Problem to solve >> Convert the records below into a Markdown table with the columns No. and Line. Give each non-blank line its own row, numbered in sequence, and leave out blank lines.

Records for the task >>
━━━━

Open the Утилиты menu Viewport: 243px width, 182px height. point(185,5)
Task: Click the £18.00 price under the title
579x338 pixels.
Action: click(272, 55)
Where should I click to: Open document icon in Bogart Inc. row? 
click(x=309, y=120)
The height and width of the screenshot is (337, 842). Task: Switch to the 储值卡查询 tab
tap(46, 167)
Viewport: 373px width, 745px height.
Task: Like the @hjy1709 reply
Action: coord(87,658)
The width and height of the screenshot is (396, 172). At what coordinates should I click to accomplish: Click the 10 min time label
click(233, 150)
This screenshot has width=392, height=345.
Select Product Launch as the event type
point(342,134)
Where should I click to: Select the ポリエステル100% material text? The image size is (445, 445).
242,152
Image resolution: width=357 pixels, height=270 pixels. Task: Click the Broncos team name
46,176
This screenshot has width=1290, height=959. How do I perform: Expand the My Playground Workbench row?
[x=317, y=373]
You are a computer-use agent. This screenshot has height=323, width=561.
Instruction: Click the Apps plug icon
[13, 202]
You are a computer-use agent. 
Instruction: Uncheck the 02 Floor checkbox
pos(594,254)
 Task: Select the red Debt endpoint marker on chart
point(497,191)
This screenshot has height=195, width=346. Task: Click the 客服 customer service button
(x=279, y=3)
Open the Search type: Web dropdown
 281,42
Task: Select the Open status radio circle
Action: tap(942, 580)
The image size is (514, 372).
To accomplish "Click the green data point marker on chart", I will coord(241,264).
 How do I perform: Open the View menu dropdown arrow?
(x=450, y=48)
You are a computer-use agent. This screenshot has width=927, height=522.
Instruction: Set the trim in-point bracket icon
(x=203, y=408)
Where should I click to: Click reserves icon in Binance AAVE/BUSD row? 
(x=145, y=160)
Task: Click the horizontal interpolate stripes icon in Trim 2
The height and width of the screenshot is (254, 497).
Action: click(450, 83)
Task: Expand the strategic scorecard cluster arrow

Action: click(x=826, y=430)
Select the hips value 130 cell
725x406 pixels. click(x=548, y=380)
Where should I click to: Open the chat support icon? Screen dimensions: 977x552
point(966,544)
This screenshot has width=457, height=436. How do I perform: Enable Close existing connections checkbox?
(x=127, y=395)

━━━━

Solution >>
| No. | Line |
|---|---|
| 1 | Open the Утилиты menu Viewport: 243px width, 182px height. point(185,5) |
| 2 | Task: Click the £18.00 price under the title |
| 3 | 579x338 pixels. |
| 4 | Action: click(272, 55) |
| 5 | Where should I click to: Open document icon in Bogart Inc. row?  |
| 6 | click(x=309, y=120) |
| 7 | The height and width of the screenshot is (337, 842). Task: Switch to the 储值卡查询 tab |
| 8 | tap(46, 167) |
| 9 | Viewport: 373px width, 745px height. |
| 10 | Task: Like the @hjy1709 reply |
| 11 | Action: coord(87,658) |
| 12 | The width and height of the screenshot is (396, 172). At what coordinates should I click to accomplish: Click the 10 min time label |
| 13 | click(233, 150) |
| 14 | This screenshot has width=392, height=345. |
| 15 | Select Product Launch as the event type |
| 16 | point(342,134) |
| 17 | Where should I click to: Select the ポリエステル100% material text? The image size is (445, 445). |
| 18 | 242,152 |
| 19 | Image resolution: width=357 pixels, height=270 pixels. Task: Click the Broncos team name |
| 20 | 46,176 |
| 21 | This screenshot has width=1290, height=959. How do I perform: Expand the My Playground Workbench row? |
| 22 | [x=317, y=373] |
| 23 | You are a computer-use agent. This screenshot has height=323, width=561. |
| 24 | Instruction: Click the Apps plug icon |
| 25 | [13, 202] |
| 26 | You are a computer-use agent.  |
| 27 | Instruction: Uncheck the 02 Floor checkbox |
| 28 | pos(594,254) |
| 29 |  Task: Select the red Debt endpoint marker on chart |
| 30 | point(497,191) |
| 31 | This screenshot has height=195, width=346. Task: Click the 客服 customer service button |
| 32 | (x=279, y=3) |
| 33 | Open the Search type: Web dropdown |
| 34 |  281,42 |
| 35 | Task: Select the Open status radio circle |
| 36 | Action: tap(942, 580) |
| 37 | The image size is (514, 372). |
| 38 | To accomplish "Click the green data point marker on chart", I will coord(241,264). |
| 39 |  How do I perform: Open the View menu dropdown arrow? |
| 40 | (x=450, y=48) |
| 41 | You are a computer-use agent. This screenshot has width=927, height=522. |
| 42 | Instruction: Set the trim in-point bracket icon |
| 43 | (x=203, y=408) |
| 44 | Where should I click to: Click reserves icon in Binance AAVE/BUSD row?  |
| 45 | (x=145, y=160) |
| 46 | Task: Click the horizontal interpolate stripes icon in Trim 2 |
| 47 | The height and width of the screenshot is (254, 497). |
| 48 | Action: click(450, 83) |
| 49 | Task: Expand the strategic scorecard cluster arrow |
| 50 | Action: click(x=826, y=430) |
| 51 | Select the hips value 130 cell |
| 52 | 725x406 pixels. click(x=548, y=380) |
| 53 | Where should I click to: Open the chat support icon? Screen dimensions: 977x552 |
| 54 | point(966,544) |
| 55 | This screenshot has width=457, height=436. How do I perform: Enable Close existing connections checkbox? |
| 56 | (x=127, y=395) |